◆ Task details
The records should be written out in full, with nothing altered.
***
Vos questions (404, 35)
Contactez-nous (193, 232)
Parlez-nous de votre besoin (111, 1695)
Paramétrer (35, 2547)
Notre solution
***
◆ Solution to the exercise
Vos questions (404, 35)
Contactez-nous (193, 232)
Parlez-nous de votre besoin (111, 1695)
Paramétrer (35, 2547)
Notre solution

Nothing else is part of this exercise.